We have talked openly and honestly and I have gone from Doug to part time Doug and Donna to full time Donna in four months and the whole time working together. It was not smooth or pleasant and we talked calmly and honestly and things are much better.
Yesterday she announced to me that we are good to go forward together as we are, Marilyn and Donna and she is backing me 100%. Today a clothing order came in for me that she had ordered for me. Don't write her ofand start the conversation small and work your way up. She may not understand or feel what you are truly feeling and unless you talk she never will.
Title: Re: I need to vent/ share my thoughts
Post by: Evienne on April 27, 2018, 01:36:47 AM
Quote from: Lilith.lupe.tamayo on April 26, 2018, 09:25:10 PM
Thank you both for the support, the reason why Im so scared and feel like there is not much Chance to stay together is because a couple of years ago I brought up the idea of transition and it didn't go very good

That for sure is a valid reason to be afraid. Psychologically speaking you have been trained to fear speaking about it through classical conditioning.
The unconditioned stimulus is a negative response (from your wife) which causes an unconditioned response in you to fear that behavior. Talking about transitioning would be your neutral stimulus which got paired up with your unconditioned stimulus (negative response) which triggered your unconditioned response (fear) so now, you fear talking about transitioning (think of Pavlov's dog and ringing the bell)!
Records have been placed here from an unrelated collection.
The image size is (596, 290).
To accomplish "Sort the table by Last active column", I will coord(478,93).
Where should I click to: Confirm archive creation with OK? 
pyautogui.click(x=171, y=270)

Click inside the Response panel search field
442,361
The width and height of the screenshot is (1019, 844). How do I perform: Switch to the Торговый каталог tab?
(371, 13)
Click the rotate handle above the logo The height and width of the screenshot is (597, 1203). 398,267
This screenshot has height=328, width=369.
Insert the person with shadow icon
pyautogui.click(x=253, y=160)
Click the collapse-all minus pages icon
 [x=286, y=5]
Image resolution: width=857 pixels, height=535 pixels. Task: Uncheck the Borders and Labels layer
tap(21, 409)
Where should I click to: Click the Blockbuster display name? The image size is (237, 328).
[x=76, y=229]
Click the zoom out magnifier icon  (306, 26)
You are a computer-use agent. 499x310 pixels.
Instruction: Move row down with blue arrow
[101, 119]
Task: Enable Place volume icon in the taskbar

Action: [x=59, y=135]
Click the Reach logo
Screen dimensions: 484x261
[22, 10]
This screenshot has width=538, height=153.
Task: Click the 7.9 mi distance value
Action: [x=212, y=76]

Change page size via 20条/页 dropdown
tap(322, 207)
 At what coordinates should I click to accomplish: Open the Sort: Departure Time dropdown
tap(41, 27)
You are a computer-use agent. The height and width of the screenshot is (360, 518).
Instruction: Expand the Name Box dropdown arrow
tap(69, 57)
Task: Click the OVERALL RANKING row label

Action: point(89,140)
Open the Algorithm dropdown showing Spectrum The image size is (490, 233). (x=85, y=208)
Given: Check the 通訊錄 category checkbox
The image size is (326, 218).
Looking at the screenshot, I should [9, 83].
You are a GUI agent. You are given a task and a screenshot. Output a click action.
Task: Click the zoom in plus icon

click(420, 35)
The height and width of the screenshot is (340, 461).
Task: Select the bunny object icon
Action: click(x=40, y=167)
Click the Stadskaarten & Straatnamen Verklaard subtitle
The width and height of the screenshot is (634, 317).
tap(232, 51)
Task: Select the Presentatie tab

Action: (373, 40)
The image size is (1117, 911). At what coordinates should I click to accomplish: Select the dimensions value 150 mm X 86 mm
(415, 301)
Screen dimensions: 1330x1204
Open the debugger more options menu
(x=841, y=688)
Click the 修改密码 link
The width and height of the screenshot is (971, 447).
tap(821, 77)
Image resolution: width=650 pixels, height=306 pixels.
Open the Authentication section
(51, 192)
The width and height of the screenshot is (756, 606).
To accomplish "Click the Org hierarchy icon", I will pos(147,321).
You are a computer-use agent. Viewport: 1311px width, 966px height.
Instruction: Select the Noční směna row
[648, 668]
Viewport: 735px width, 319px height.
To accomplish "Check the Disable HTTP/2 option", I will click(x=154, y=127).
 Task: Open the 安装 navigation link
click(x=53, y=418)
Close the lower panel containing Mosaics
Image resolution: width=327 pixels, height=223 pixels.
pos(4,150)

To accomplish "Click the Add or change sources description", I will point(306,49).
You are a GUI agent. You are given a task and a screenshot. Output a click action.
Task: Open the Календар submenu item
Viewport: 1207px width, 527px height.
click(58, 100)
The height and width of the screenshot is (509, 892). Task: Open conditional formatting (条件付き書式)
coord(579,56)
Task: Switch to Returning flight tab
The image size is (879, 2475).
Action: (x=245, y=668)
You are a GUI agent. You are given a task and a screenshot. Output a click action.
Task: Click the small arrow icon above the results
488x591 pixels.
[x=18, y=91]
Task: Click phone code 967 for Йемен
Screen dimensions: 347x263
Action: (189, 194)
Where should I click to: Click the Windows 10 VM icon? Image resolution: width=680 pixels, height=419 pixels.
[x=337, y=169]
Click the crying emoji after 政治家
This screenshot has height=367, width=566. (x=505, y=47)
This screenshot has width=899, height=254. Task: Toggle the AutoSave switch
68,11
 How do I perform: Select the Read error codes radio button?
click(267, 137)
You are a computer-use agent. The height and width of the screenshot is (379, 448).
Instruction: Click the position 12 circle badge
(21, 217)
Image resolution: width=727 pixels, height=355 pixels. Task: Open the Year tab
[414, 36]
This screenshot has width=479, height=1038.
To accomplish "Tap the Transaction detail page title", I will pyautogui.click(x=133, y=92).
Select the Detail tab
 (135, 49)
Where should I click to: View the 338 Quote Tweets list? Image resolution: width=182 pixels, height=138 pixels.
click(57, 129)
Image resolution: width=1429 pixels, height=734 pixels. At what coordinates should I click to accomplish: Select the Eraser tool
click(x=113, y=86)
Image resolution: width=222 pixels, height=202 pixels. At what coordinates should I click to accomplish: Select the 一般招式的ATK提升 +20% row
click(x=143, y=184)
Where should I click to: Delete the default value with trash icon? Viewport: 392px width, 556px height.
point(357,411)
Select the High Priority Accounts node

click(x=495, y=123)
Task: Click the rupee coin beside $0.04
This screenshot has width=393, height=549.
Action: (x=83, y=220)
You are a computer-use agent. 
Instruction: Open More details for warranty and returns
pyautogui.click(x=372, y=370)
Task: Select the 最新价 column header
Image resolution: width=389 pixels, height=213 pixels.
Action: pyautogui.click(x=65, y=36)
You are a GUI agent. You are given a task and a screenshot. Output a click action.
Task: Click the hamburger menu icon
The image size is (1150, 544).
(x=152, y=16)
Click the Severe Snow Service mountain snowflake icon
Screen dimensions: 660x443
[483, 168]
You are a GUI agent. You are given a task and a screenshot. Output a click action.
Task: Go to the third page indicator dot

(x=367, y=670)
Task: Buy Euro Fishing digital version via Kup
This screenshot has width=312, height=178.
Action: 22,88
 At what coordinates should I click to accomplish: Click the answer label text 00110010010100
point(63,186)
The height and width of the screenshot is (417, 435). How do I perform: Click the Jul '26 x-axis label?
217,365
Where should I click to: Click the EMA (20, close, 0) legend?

Only, as smartsy as that sounds, in this case that's not necessarily a good thing :(
I don't need to talk fancy to tell you this:
People can have a change of heart.
Maybe she was really against it in the past but who knows, maybe something happened to her that softened her heart to the subject without you ever noticing.
There's also the chance that she can learn to change her heart if you take steps yourself to support her as well (she may also be needing support, remember that).
Of course it can't be denied that there is also a chance that it just won't work out and she really will not be ok with it ever. It's sad, but it can't be denied. But that's where you have to ask yourself what it is you really want and need. And like I said in my last comment, if it's possible, try to see if you can both work through it rather than let it break you apart.
Who knows, maybe she will be upset, but learn to get better. Can't know if you never try.
Title: Re: I need to vent/ share my thoughts
Post by: Cora on May 11, 2018, 11:00:45 AM
I think if you don't want to move forward with a house and child, then it will be best to tell your spouse now. My spouse told me about his feelings the month before I was to start fertility treatments. It's been a struggle for me because I had a vision of how I thought our life was going to go. So, I think it's better to deal with it now rather than later. Your wife may not be happy, but I think it's more respectful in the long run.
Title: Re: I need to vent/ share my thoughts
Post by: Donna on May 11, 2018, 12:17:48 PM
Quote from: Cora on May 11, 2018, 11:00:45 AM
I think if you don't want to move forward with a house and child, then it will be best to tell your spouse now. My spouse told me about his feelings the month before I was to start fertility treatments. It's been a struggle for me because I had a vision of how I thought our life was going to go. So, I think it's better to deal with it now rather than later. Your wife may not be happy, but I think it's more respectful in the long run.

Thanks Cora. It's great to hear feelings from the other side. I hope you two are working things out. I know I did it wrong with my wife but she is accepting that we can live together as long as the dialogue is truthful and honest, and no more surprises.